Late 2022, I quit my job at Meta Reality Labs.
I’m not looking for any commercial projects until at least 2024. In academia, a year outside your normal work environment is formalized as a “sabbatical”; this my DIY Sabbatical.
Gestural Input, 2008-2023
At Meta, I was working on EMG Input for AR since the CTRL Labs acquisition nearly 4 years ago. I’ve worked in gestural interaction research since 2008, starting with the DiamondTouch. After large multitouch tables, I segued into whole-body mid-air interaction with devices like the Kinect, with a significant detour into realtime SLAM. Towards the middle of my PhD, my work on practical gestural interaction hit a wall: while detector research showed excellent results in published papers, they never worked as well in real applications. This is because users perform gestures differently during real in-the-wild use than they do during prompted training data collection (see Background Activity on my academic page). With EMG at Meta, we solved this by implementing multiple levels of training data capture and closed-loop evaluation along the spectrum of ecologically validity. While Meta’s EMG product isn’t released yet as of today, I have direct knowledge that it’s just a matter of chasing the long tail of remaining edge cases, it really, really “just works”. You’ll be shocked how well it works when you get to try it. After 15 years, I feel confident the on-the-go gesture input domain is “solved”, and I feel privileged to have participated in bringing gesture input into reality.
This sabbatical is about me shopping for a theme for the next 15 years.
Generative AI is very hot right now, but I am surprisingly unexcited about working in that domain myself.

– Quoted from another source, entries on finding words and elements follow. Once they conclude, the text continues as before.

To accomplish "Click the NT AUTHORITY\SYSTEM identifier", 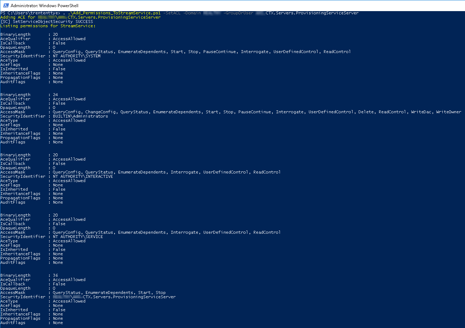I will tap(77, 56).
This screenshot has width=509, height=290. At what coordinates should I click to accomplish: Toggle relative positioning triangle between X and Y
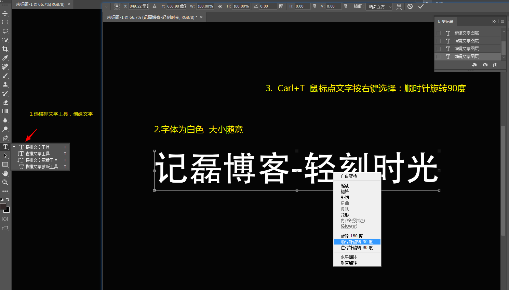[x=155, y=6]
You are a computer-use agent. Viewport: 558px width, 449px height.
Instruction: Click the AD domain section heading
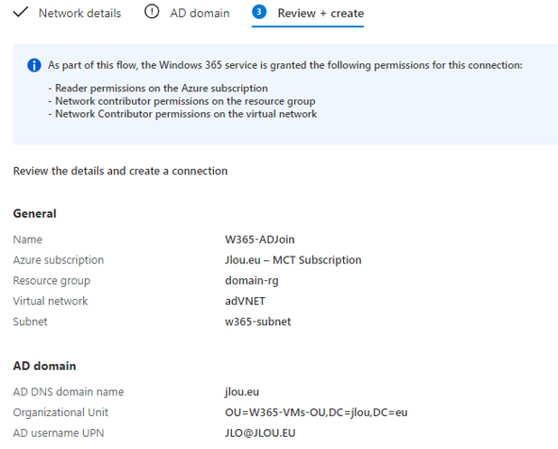point(44,366)
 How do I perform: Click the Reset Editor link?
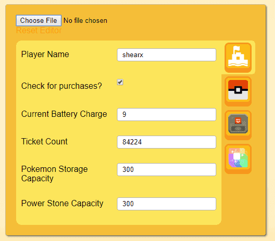pos(39,31)
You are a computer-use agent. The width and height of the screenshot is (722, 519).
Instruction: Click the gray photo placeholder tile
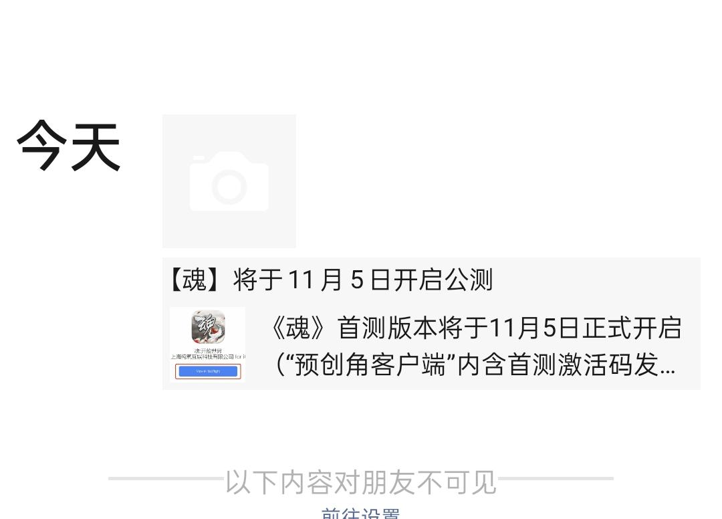(229, 181)
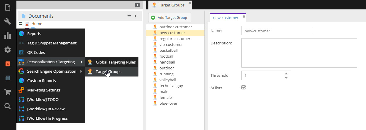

It’s possible that I’m being a bit of a hipster and I’m not excited because everyone else is; avoiding the current gold rush so you can look for the next one is a valid instinct. I have used generative tools for quite some time, including procedural generation for creative work, and I even had a short stint in 2017 working on an startup using GANs for exposure therapy (NDA’d, like much of my work). I tried several of the generative AI tools in 2023, and I can’t deny that the outcomes are certainly better, but they are still simply impressive toys. Regardless of the quality of an algorithm, the best contribution around a generative system is always the wrapper for incorporating it into an activity with real-world value. Generative algorithms, right now, are a big shiny and impressive hammer in search of real nails, and everyone is fantasizing that it will (eventually) hit every nail perfectly well. But how we get there is unimagined and unmapped.
All of the themes I’m going to focus on this year feel like unaddressed nails.
(links go to sections below)
- Asynchronous Presence & Interaction
- Body Language for Longitudinal Input/Output
- Algorithm Gardening
- Animals with Jobs
- Post-Rectilinear Photography
- Alternative R&D Organizational Models
I am exploring these through readings, collaborative and solo projects, and hands-on practicums where I help out others. I’m starting broad instead of deep and I’ll share more later about how I’ve managed my time (hint: pretend I’m in school again and taking courses where I am both the instructor and student)
Asynchronous Presence & Interaction
Creating joyful, intimate, and productive ways of relating, without requiring synchronicity.
The COVID pandemic kickstarted accessibility to remote work, and play, but we still retain a cargo-cult assumption that the best activities are synchronous, and those that aren’t are less valid; ie. the famous phrase “this meeting could have been an email”.
On the other hand, the UX of today’s asynchronous activities lacks an ambition for creating a sense of presence, or cognitive empathy with other participants that happens for free when the activity is synchronous. Consider the sensation of co-editing a document, or co-watching a movie with – can we produce the same feeling of intimacy asynchronously?
I believe improving the value asynchronous interaction will lead to more accessibility to work for people who can’t access it, due to time zone, or personal constraints. However, I’m going to entirely explore this theme in game-like contexts. As I’ve pitched this async theme in the context of the workplace, it has exposed a lot of baggage associated with revealing presence and availability in hierarchical workplace relationships. Many people don’t like the idea of others knowing when they did work, or when they are online. This consideration feels like a distraction I want to ignore to start. Since a workplace has a lot of rigidity around (performance of) value, there’s a conservativeness associated with new activity models. Here I get to provide one of my favourite facts: Slack came out of the original team trying to develop an MMO, yet building Slack as a collaboration tool for internal use.
I’ve already completed one project: asynchronous worldbuilding, in a forum, for my birthday party.
Body Language for Longitudinal Input/Output
Centering communication via body language for effective wearables in real life.
I have made many, many prototypes using novel hardware and form factors for input and output. However, these have primarily had visual UIs, and been intended for short sessions of focused use. There’s a bias in general in academia and industry towards this type of prototype, since new work is often ideated and shared in short, visual presentations. During my time at Meta, I worked specifically on all-day wearables, and discovered:
- Haptics are very impactful, but have always been an afterthought for me.
- There are many body language features we could use for implicit input, but don’t take advantage of yet. My personal favourite discovery is NIMI.
- R&D (in my circles) lacks best practices for studying longitudinal interfaces that augment every day life. One method is experience sampling.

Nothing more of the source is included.